0
My first-ever Southern blot is giving me a headache. After an overnight exposure, I got an extremely faint band in my control lane (with my probe fragment), nothing in my marker lane, and only the faintest of bands in two of my sample lanes. This exposure had relatively high background on half of the blot (I assumed the background had something to do with the way the blot was arranged in the hybridization tube). I stripped the blot and re-probed. Alas, I got the same faint band pattern. I'm following a protocol that my lab has used before, I am using solutions that have been used successfully before (I checked the pHs just to be sure), we checked the dATP we used and it incorporates well. Here's a rundown of what I'm doing:
Digest Genomic DNA overnight (I'm using enzymes I've used before and they are cutting the DNA)
Run on a 0.7% TAE gel (I check the gel on the UV-light box and everything seems fine so far)
Flip the gel (We're in a dry climate and supposedly this helps)
Depurination 15 minutes (dyes change color)
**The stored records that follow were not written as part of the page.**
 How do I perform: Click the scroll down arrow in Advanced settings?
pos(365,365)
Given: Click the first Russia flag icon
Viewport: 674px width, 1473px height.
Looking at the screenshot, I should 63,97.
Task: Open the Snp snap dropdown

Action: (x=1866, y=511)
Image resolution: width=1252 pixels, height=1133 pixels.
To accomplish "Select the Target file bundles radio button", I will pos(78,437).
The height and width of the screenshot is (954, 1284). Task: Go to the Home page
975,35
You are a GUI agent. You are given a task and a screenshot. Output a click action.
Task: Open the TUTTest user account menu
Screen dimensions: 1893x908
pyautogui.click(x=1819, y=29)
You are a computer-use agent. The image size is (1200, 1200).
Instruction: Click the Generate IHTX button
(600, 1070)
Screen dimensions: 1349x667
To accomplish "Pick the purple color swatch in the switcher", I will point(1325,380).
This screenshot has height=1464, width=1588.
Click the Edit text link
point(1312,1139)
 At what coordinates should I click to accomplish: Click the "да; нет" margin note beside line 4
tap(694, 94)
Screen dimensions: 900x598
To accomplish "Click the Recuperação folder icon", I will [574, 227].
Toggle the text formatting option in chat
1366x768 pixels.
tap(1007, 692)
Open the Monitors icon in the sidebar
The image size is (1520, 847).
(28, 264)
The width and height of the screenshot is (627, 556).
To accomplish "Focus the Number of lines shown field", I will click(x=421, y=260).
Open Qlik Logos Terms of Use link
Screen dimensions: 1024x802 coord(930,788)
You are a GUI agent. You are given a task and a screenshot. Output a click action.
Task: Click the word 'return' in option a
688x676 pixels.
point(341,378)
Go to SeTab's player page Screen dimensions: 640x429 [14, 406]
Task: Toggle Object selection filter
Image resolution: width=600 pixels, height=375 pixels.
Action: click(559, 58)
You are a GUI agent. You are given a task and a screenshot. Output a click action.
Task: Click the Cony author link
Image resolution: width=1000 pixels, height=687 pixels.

Denauturation 30 minutes (dyes more or less change back)
Neutralization 30 minutes
Assemble transfer apparatus (we use GeneScreen membranes which have never been a problem before)
Transfer overnight
UV-irradiate 12 minutes
Prehyb- 65 degrees 30 minutes
Add the radiolabeled probe
Hybridize overnight at 65 degrees
Rinse w/ 3X SSCP, 0.1% SDS 3 times at room temp 10 minutes
Rinse once w/ 65 degree 3X SSCP, 0.1% SDS 10 minutes
Rinse once w/ 65 degree 0.1X SSCP, 0.1% SDS 10 minutes
Expose
I'm currently running some Plasmid DNA for a quick and dirty check of my conditions. The enzymes have cut to completion and the dyes in the gel changed colors. I tried to visualize the DNA after the Depurination step and I couldn't see anything. Does anyone know if the Depurination step causes the ethidium bromide to dissociate from the DNA? Or has my DNA gotten away from me somewhere? Any other suggestions?
Please help!
I thought Southerns were supposed to be the easy ones?!